■ AVAILABLE DATA:
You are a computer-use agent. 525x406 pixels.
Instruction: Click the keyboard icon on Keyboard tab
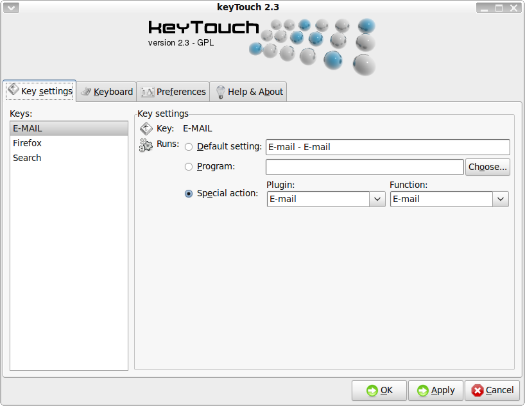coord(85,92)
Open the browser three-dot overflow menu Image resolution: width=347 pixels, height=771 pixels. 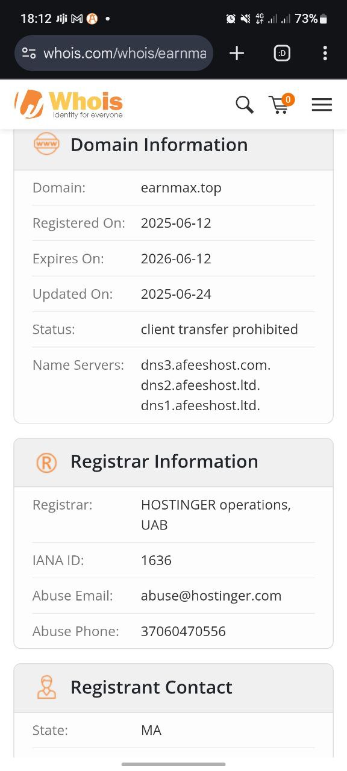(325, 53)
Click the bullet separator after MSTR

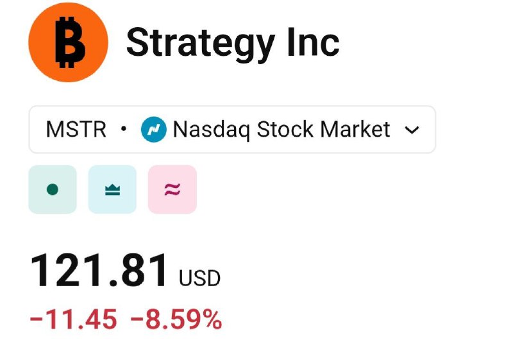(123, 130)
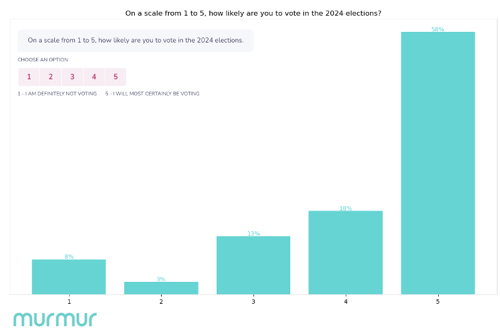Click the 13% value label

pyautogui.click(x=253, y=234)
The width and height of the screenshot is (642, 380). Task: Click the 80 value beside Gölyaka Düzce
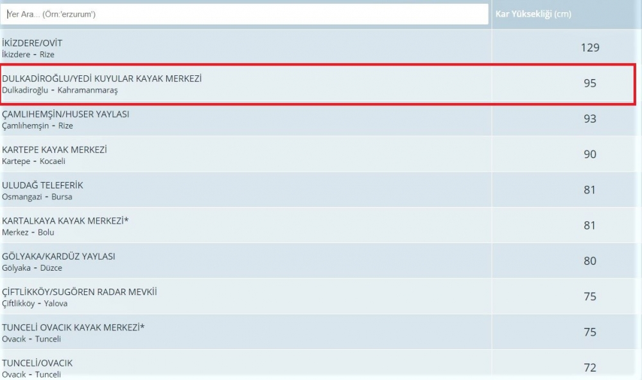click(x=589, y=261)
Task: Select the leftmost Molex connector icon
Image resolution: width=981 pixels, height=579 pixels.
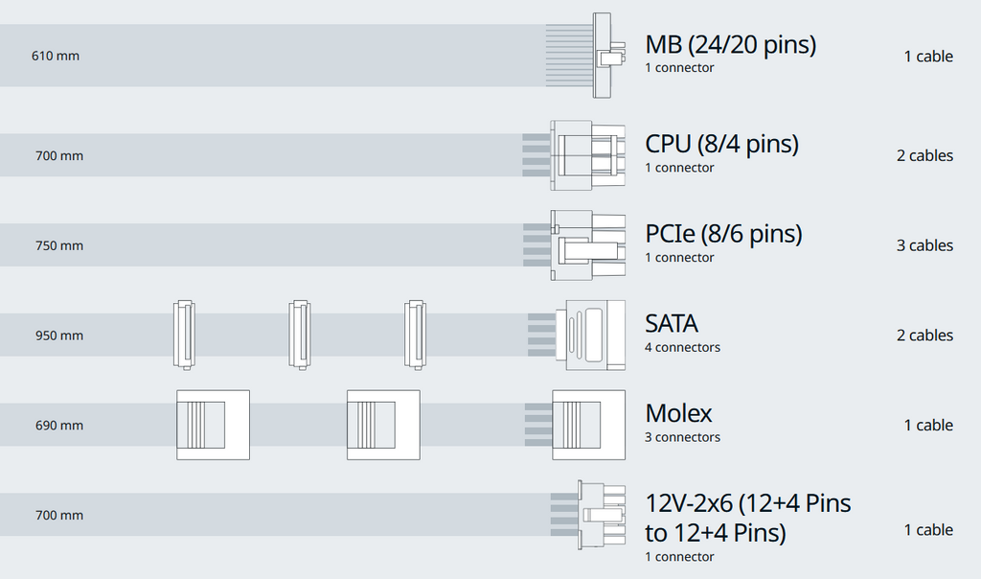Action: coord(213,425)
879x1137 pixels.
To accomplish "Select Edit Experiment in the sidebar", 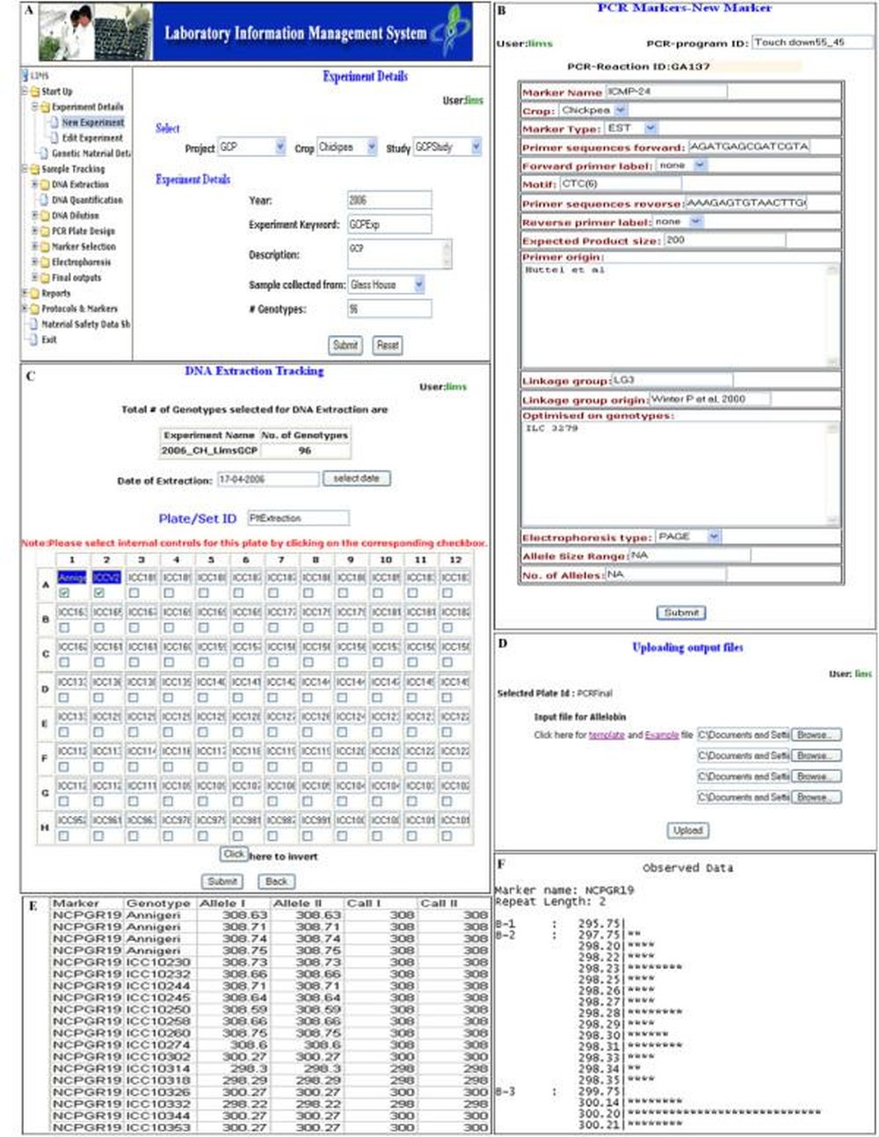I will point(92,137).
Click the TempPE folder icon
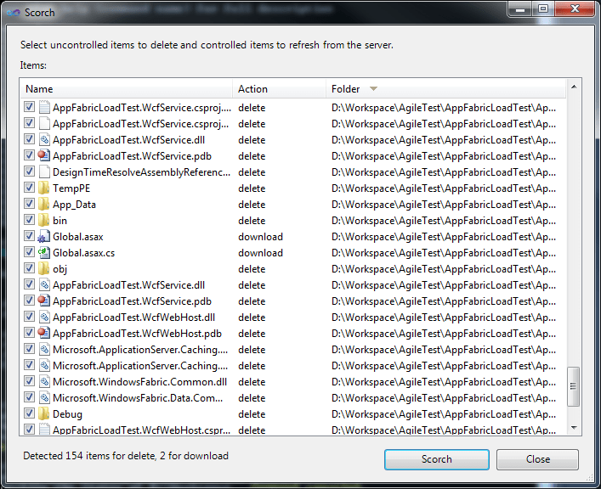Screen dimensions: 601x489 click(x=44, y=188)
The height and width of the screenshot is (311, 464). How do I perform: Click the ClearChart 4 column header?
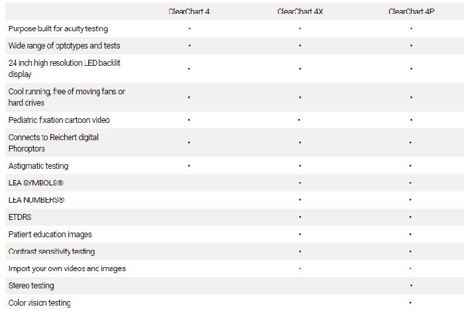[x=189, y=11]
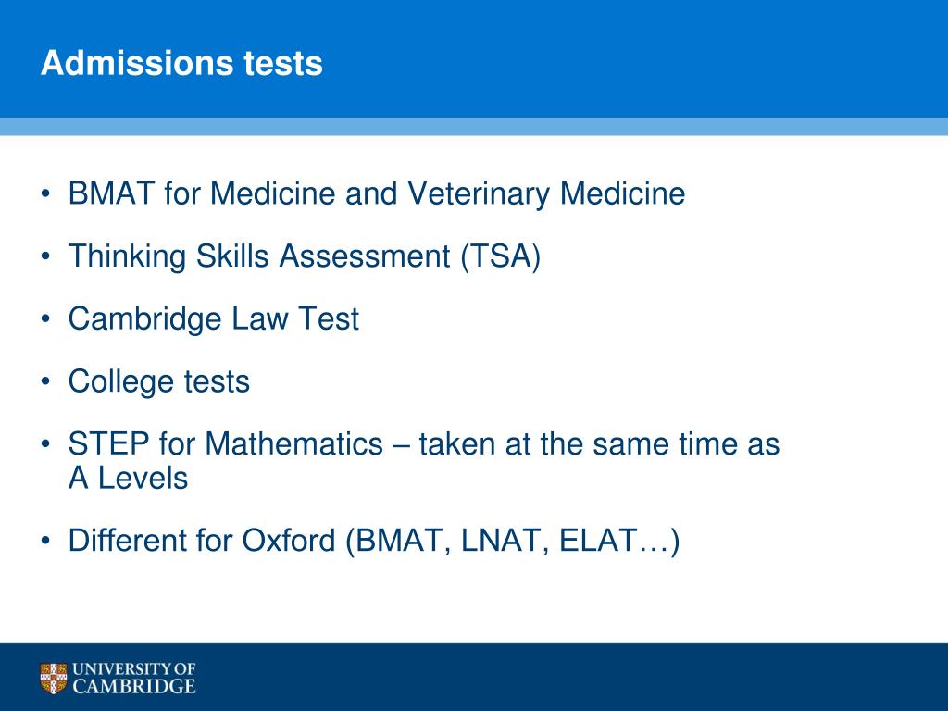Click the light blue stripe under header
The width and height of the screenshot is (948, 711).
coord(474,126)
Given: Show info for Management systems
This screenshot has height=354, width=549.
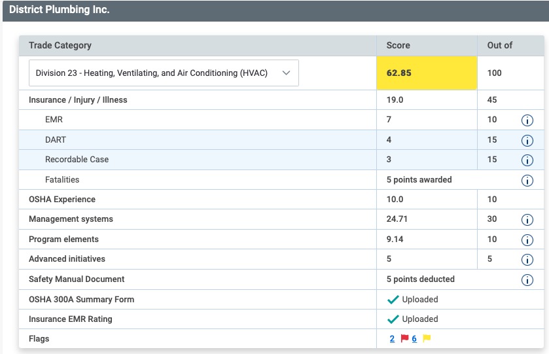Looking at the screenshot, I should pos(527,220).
--
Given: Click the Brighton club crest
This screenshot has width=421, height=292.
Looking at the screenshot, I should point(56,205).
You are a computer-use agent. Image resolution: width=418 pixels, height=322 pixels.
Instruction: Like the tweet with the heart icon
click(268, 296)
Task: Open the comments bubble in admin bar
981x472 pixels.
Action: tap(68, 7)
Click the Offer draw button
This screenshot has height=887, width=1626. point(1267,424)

■ ABOUT THIS EXERCISE:
In the listing, return each line containing the string "Given".

■ ANSWER TO THIS TASK:
Given: Show info for Management systems
Given: Click the Brighton club crest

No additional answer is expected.